El mismo lugar en la actualidad. El lugar exacto donde fue encontrado el cadáver está marcado por una placa que en la foto puede verse frente al palo.

Como decía, ha habido infinidad de sospechosos y como suele ocurrir en estos casos tan resonantes, nunca se encontró a un culpable. Sin embargo el trágico destino de Elizabeth Short sirvió de inspiración para todo tipo de especulaciones y por lo menos un gran, gran libro de ficción policial: La Dahlia Negra (1987) del estadounidense James Ellroy, apodado también “El perro del infierno de la ficción criminal americana”. Todo un apodito. Y bien merecido. El libro fue llevado al cine en 2006 por Brian de Palma pero el resultado fue catastrófico. Lean el libro, no vean la película.

Ellroy nació en 1948, un año después de la muerte de la Dahlia y que en su juventud fue un inadaptado social que se metía en las casas de mujeres para oler su ropa interior también sufrió la pérdida de su madre a manos de un asesino que nunca se pudo descubrir en el año 1958.

Las similitudes entre los dos casos llevaron a Ellroy a apoyarse mucho en la figura de Short para canalizar su angustia y finalmente cuando publicó su novela donde encuentra una resolución completamente ficcional al caso logró una notoriedad como escritor que hasta ese momento no había conseguido. Sin dudas se trata de una de las mejores puestas en ficción del caso de Elizabeth Short.

James Ellroy dice en su libro "My dark places": I was almost 30. I wanted to do things. I wasn´t stealing. I wasn´t lusting for my mother. I had my brain back on permanent loan from God or other cosmic sources. I did not hear voices. I was not as fucked-up as I used to be.  And I was not a civilized human being."

James Ellroy dice en su libro My dark places: “I was almost 30. I wanted to do things. I wasn´t stealing. I wasn´t lusting for my mother. I had my brain back on permanent loan from God or other cosmic sources. I did not hear voices. I was not as fucked-up as I used to be. And I was not a civilized human being.”

En cuanto a las últimas novedades, desde el año pasado (2013) el ex policía de Los Angeles, Steve Hodel, asegura que fue su propio padre, un médico que practicaba abortos clandestinos en su casa, llamado George Hodel quien asesinó a la Dahlia y a su propia secretaria.
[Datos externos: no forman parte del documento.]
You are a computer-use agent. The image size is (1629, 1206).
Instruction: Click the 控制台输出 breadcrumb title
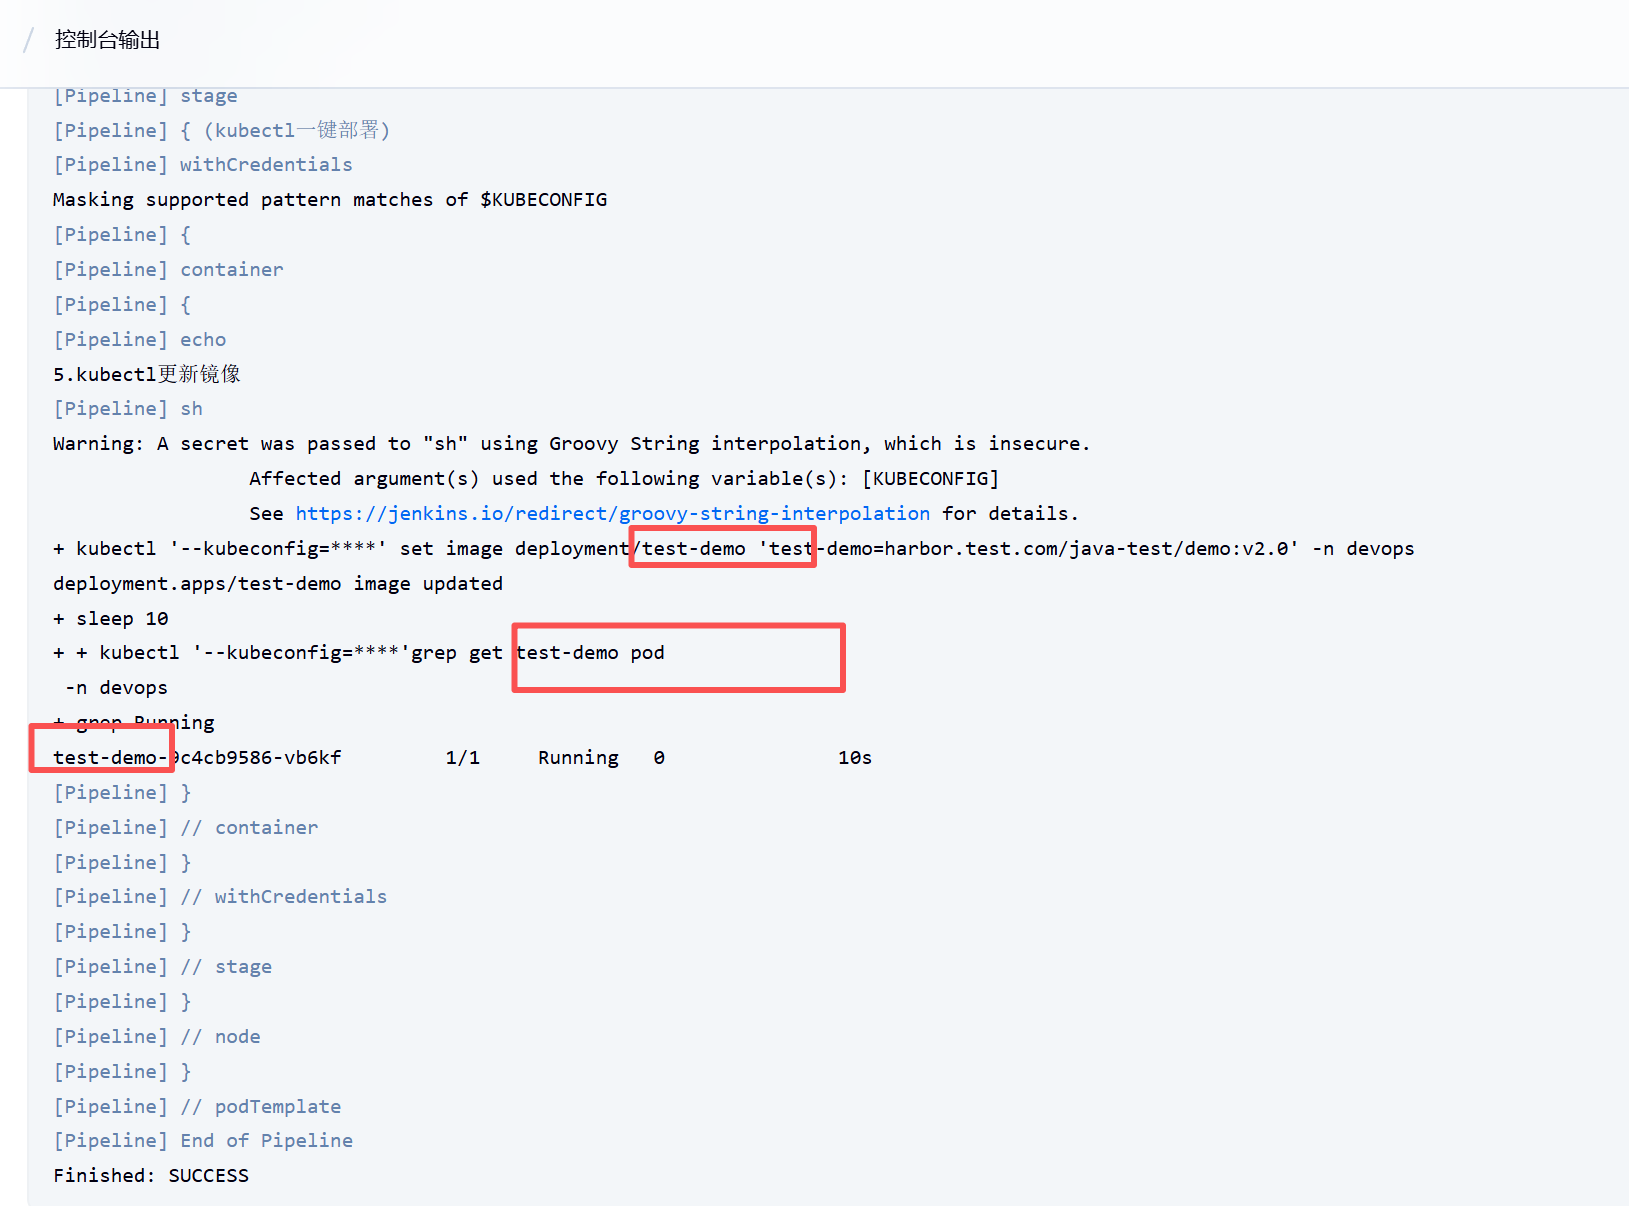coord(107,40)
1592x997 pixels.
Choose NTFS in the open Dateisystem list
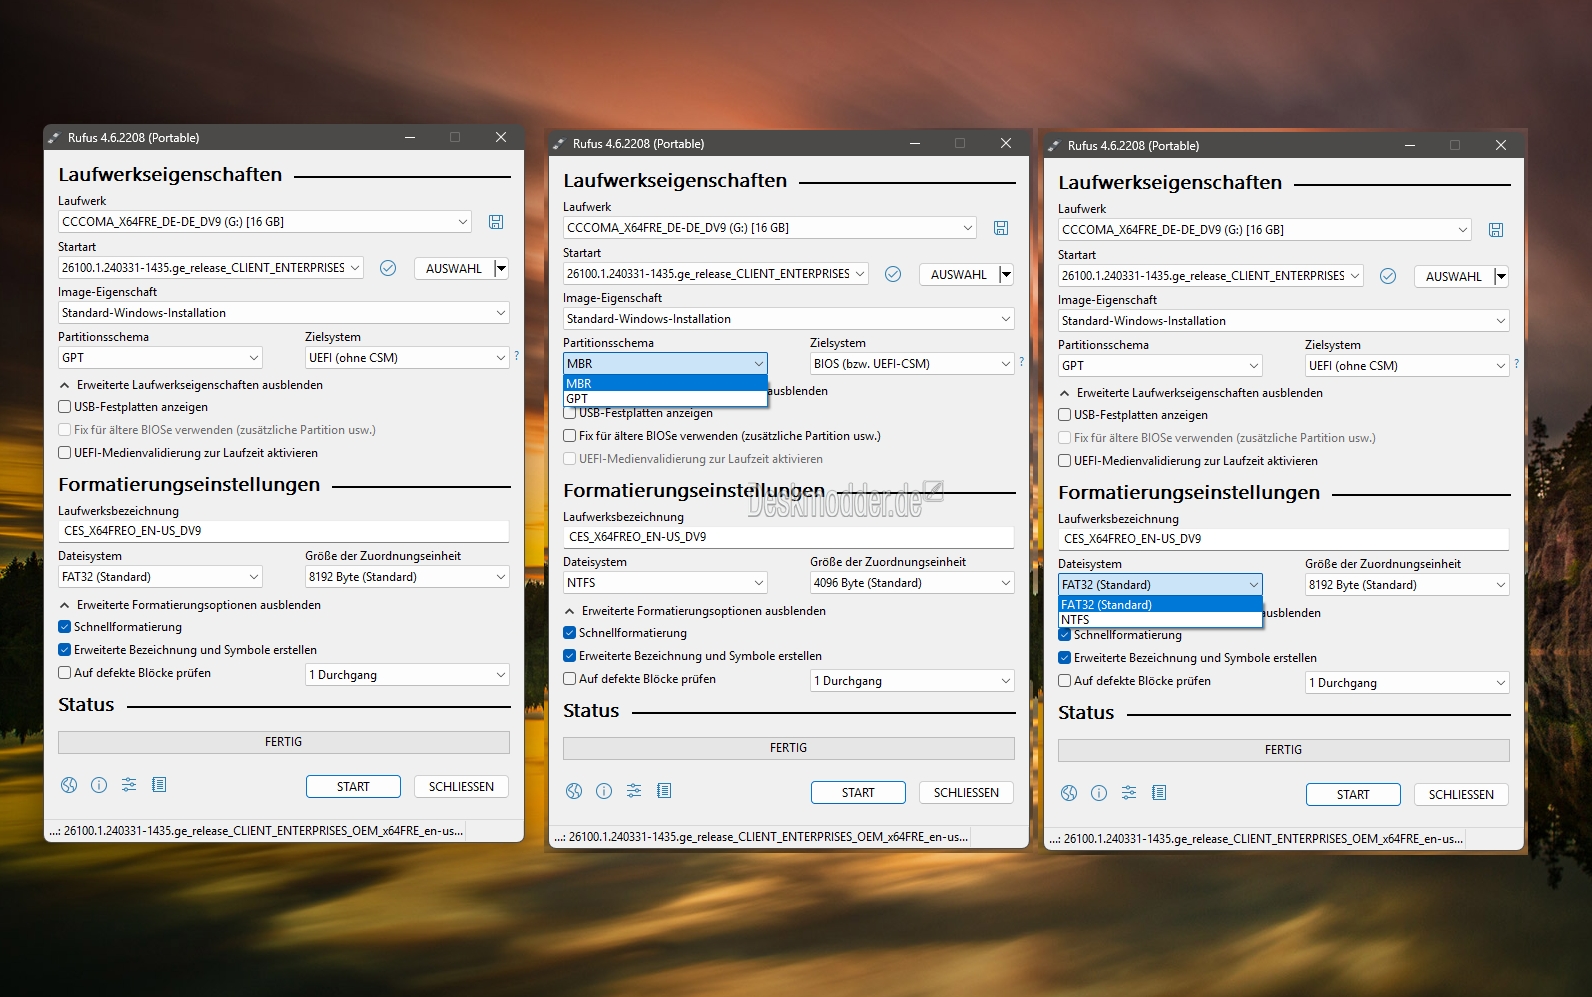pos(1160,620)
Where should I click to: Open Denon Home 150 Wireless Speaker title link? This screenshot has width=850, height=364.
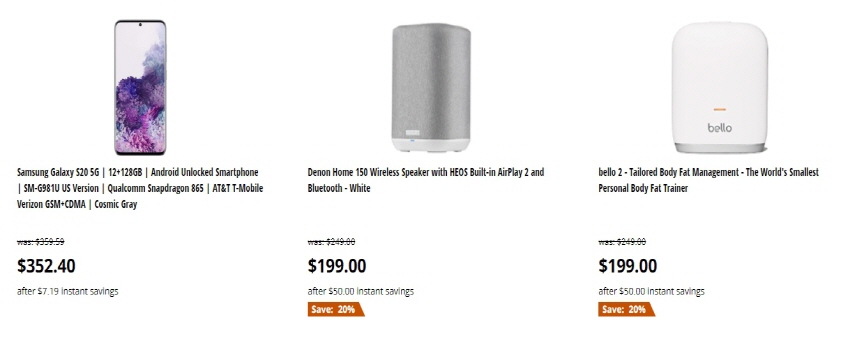pyautogui.click(x=426, y=180)
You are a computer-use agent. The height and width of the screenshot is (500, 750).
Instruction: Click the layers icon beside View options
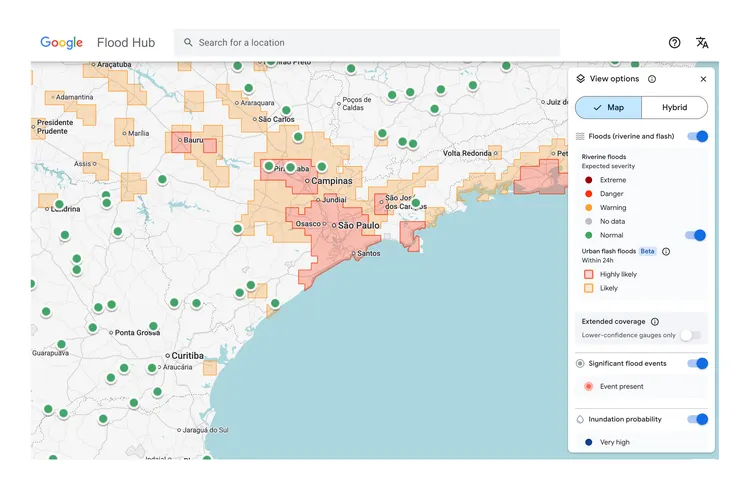(581, 79)
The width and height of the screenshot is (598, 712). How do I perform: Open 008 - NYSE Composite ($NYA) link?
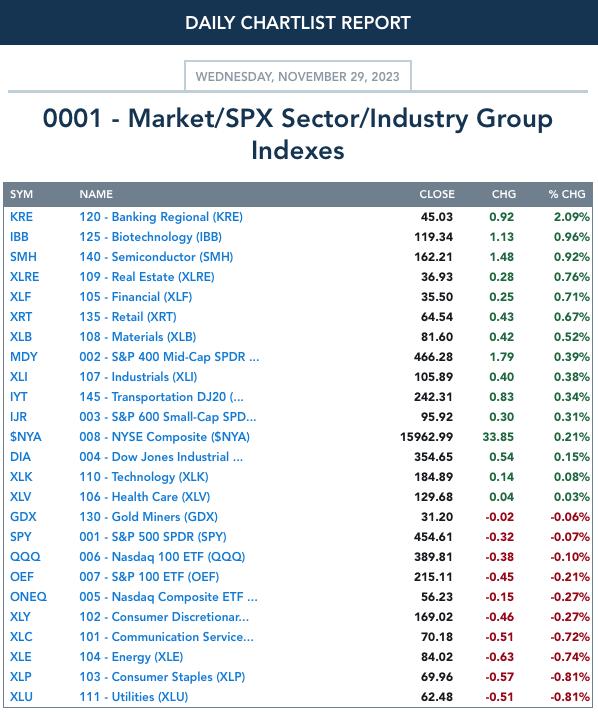point(164,437)
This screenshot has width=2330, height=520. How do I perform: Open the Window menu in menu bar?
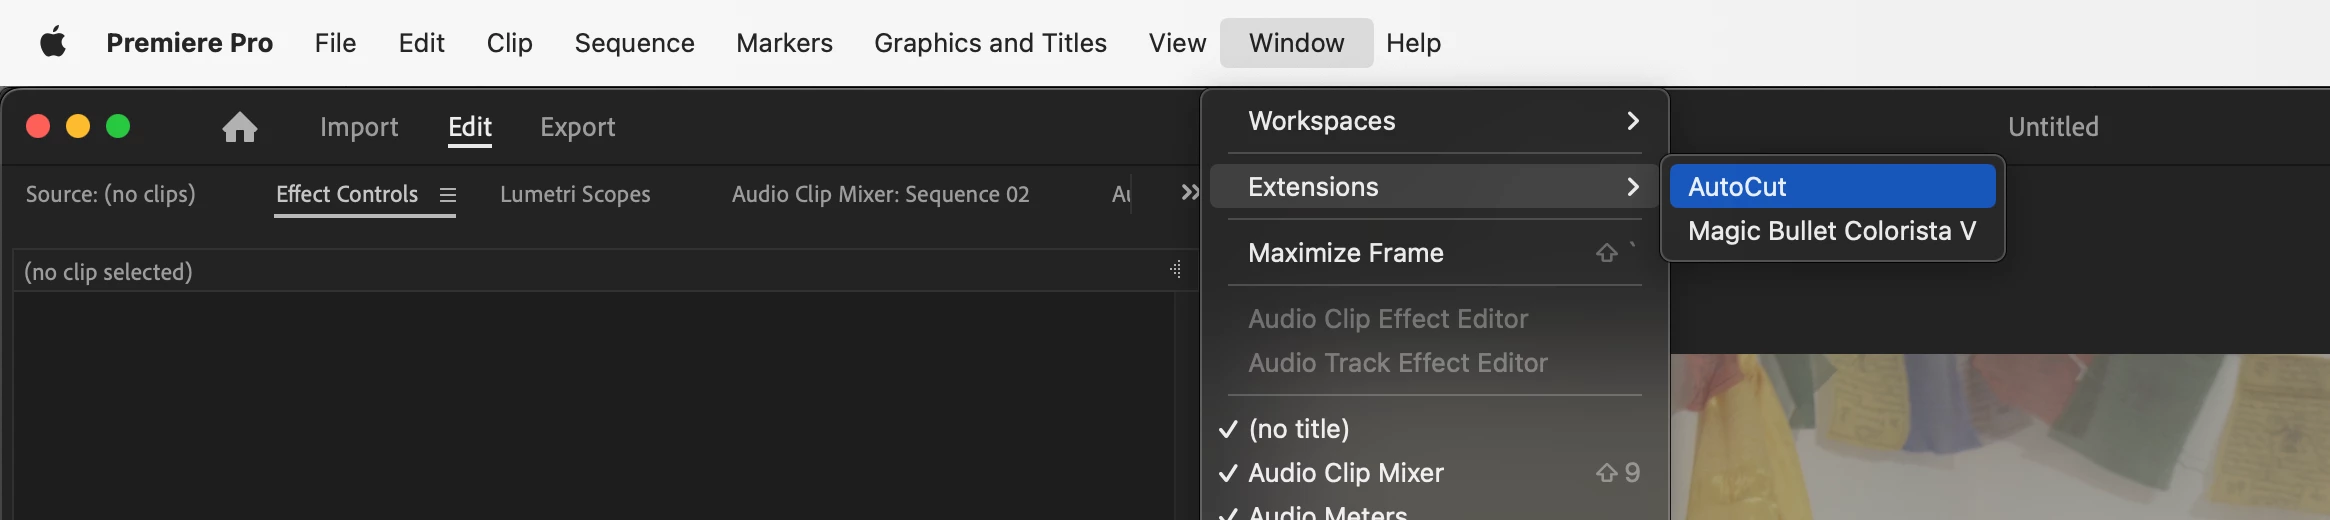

Escribió dos libros presentando la evidencia y aseguran que en la que había sido la casa de su padre, un spot famoso de Los Angeles llamada la Casa de Sowden, un perro entrenado logró encontrar rastros de restos humanos en el sótano. También coincidirían unas bolsas de cemento que allí se hallaban con las que fueron utilizadas para transportar el cadáver de Short.

Esta teoría que haría de la Dahlia la posible víctima de un aborto clandestino llevado a mal puerto se exploró también en la ficción cuando en el año 2012 la serie American Horror Story presentó a Elizabeth Short como uno de los fantasmas de la casa embrujada que protagonizaba la primera temporada de la serie. En esa ocasión fue interpretada por Mena Suvari, la ex femme fatale de American Beauty.

Mena Suvari caracterizada como la Dahlia Negra.

Mena Suvari caracterizada como la Dahlia Negra.

Como si fuera poco, a Hodel también se lo acusó de ser el asesino de lápiz de labio y el asesino del Zodíaco (aunque sabemos que este último es en realidad el escritor de literatura juvenil John Green), otros dos serial killers famosos que nunca lograron descubrirse.
Algunas fuentes de la Policía de Los Angeles aseguran que efectivamente Hodel fue el asesino y que nunca pudo ser encarcelado por falta de pruebas, porque era una persona que se dedicaba a realizar los abortos clandestinos en Hollywood y por lo tanto sabía demasiado y porque finalmente cuando lo estaban por capturar  se exilió en Asia.

Haya sido o no el asesino, lo que queda luego de más de 60 años de cometido el brutal asesinato de Elizabeth Short son las historias que se cuentan al respecto, toda esa inmensa literatura del hombre intentando racionalizar lo irracional y un perfume. Un perfume floral que lleva el desafortunado nombre de la víctima de un crimen brutal.